◆ EXERCISE MATERIAL:
=== Section Start ===

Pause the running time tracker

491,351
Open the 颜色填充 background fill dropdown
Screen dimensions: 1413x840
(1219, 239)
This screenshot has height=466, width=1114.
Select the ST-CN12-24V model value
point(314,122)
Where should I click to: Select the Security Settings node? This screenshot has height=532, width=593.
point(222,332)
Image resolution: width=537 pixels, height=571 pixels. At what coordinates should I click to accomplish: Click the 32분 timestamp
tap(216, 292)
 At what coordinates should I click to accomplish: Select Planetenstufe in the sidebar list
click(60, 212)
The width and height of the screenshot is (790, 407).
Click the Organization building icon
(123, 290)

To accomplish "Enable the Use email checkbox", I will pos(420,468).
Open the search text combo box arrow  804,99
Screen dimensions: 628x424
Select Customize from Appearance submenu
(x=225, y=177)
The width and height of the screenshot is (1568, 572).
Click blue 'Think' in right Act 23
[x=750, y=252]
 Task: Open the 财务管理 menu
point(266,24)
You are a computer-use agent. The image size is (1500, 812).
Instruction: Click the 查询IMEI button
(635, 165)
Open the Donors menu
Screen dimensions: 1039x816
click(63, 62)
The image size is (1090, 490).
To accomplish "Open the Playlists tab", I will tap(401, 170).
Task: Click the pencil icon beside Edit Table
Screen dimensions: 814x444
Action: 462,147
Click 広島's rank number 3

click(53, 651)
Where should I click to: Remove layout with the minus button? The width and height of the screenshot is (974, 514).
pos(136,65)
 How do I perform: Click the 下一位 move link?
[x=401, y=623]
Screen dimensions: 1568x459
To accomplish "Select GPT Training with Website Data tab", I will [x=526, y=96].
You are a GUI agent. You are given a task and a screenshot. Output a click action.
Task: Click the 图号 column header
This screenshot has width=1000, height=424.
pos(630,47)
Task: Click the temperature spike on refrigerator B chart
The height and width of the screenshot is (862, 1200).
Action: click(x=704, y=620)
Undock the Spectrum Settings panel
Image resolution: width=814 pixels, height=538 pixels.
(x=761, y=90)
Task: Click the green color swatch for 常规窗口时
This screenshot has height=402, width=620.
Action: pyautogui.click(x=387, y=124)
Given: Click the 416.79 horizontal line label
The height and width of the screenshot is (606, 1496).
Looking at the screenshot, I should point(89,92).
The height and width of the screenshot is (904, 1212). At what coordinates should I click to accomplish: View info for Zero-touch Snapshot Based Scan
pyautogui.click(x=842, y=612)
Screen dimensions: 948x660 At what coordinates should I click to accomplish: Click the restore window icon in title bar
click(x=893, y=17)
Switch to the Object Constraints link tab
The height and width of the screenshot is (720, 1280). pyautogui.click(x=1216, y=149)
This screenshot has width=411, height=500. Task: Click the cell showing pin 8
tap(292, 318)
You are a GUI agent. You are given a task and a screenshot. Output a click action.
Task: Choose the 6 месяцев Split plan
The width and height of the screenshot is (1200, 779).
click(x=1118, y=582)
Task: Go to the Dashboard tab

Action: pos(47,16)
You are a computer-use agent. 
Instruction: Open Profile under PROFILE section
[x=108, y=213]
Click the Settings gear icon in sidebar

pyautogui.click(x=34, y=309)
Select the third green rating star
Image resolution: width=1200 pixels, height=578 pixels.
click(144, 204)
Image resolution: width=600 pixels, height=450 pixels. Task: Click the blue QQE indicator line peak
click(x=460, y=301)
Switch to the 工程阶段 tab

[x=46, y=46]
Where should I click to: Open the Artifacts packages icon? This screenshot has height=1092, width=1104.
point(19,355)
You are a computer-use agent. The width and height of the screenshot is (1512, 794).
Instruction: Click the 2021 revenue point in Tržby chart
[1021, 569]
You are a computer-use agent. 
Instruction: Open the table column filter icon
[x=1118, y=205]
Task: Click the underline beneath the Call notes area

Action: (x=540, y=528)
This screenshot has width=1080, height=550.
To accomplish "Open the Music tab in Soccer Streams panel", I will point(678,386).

=== Section End ===

◆ WHAT THE TASK REQUIRES: Restate each record above exactly, leaving nothing out.

◆ OUTPUT:
Pause the running time tracker

491,351
Open the 颜色填充 background fill dropdown
Screen dimensions: 1413x840
(1219, 239)
This screenshot has height=466, width=1114.
Select the ST-CN12-24V model value
point(314,122)
Where should I click to: Select the Security Settings node? This screenshot has height=532, width=593.
point(222,332)
Image resolution: width=537 pixels, height=571 pixels. At what coordinates should I click to accomplish: Click the 32분 timestamp
tap(216, 292)
 At what coordinates should I click to accomplish: Select Planetenstufe in the sidebar list
click(60, 212)
The width and height of the screenshot is (790, 407).
Click the Organization building icon
(123, 290)

To accomplish "Enable the Use email checkbox", I will pos(420,468).
Open the search text combo box arrow  804,99
Screen dimensions: 628x424
Select Customize from Appearance submenu
(x=225, y=177)
The width and height of the screenshot is (1568, 572).
Click blue 'Think' in right Act 23
[x=750, y=252]
 Task: Open the 财务管理 menu
point(266,24)
You are a computer-use agent. The image size is (1500, 812).
Instruction: Click the 查询IMEI button
(635, 165)
Open the Donors menu
Screen dimensions: 1039x816
click(63, 62)
The image size is (1090, 490).
To accomplish "Open the Playlists tab", I will tap(401, 170).
Task: Click the pencil icon beside Edit Table
Screen dimensions: 814x444
Action: 462,147
Click 広島's rank number 3

click(53, 651)
Where should I click to: Remove layout with the minus button? The width and height of the screenshot is (974, 514).
pos(136,65)
 How do I perform: Click the 下一位 move link?
[x=401, y=623]
Screen dimensions: 1568x459
To accomplish "Select GPT Training with Website Data tab", I will [x=526, y=96].
You are a GUI agent. You are given a task and a screenshot. Output a click action.
Task: Click the 图号 column header
This screenshot has width=1000, height=424.
pos(630,47)
Task: Click the temperature spike on refrigerator B chart
The height and width of the screenshot is (862, 1200).
Action: click(x=704, y=620)
Undock the Spectrum Settings panel
Image resolution: width=814 pixels, height=538 pixels.
(x=761, y=90)
Task: Click the green color swatch for 常规窗口时
This screenshot has height=402, width=620.
Action: pyautogui.click(x=387, y=124)
Given: Click the 416.79 horizontal line label
The height and width of the screenshot is (606, 1496).
Looking at the screenshot, I should point(89,92).
The height and width of the screenshot is (904, 1212). At what coordinates should I click to accomplish: View info for Zero-touch Snapshot Based Scan
pyautogui.click(x=842, y=612)
Screen dimensions: 948x660 At what coordinates should I click to accomplish: Click the restore window icon in title bar
click(x=893, y=17)
Switch to the Object Constraints link tab
The height and width of the screenshot is (720, 1280). pyautogui.click(x=1216, y=149)
This screenshot has width=411, height=500. Task: Click the cell showing pin 8
tap(292, 318)
You are a GUI agent. You are given a task and a screenshot. Output a click action.
Task: Choose the 6 месяцев Split plan
The width and height of the screenshot is (1200, 779).
click(x=1118, y=582)
Task: Go to the Dashboard tab

Action: pos(47,16)
You are a computer-use agent. 
Instruction: Open Profile under PROFILE section
[x=108, y=213]
Click the Settings gear icon in sidebar

pyautogui.click(x=34, y=309)
Select the third green rating star
Image resolution: width=1200 pixels, height=578 pixels.
click(144, 204)
Image resolution: width=600 pixels, height=450 pixels. Task: Click the blue QQE indicator line peak
click(x=460, y=301)
Switch to the 工程阶段 tab

[x=46, y=46]
Where should I click to: Open the Artifacts packages icon? This screenshot has height=1092, width=1104.
point(19,355)
You are a computer-use agent. The width and height of the screenshot is (1512, 794).
Instruction: Click the 2021 revenue point in Tržby chart
[1021, 569]
You are a computer-use agent. 
Instruction: Open the table column filter icon
[x=1118, y=205]
Task: Click the underline beneath the Call notes area

Action: (x=540, y=528)
This screenshot has width=1080, height=550.
To accomplish "Open the Music tab in Soccer Streams panel", I will point(678,386).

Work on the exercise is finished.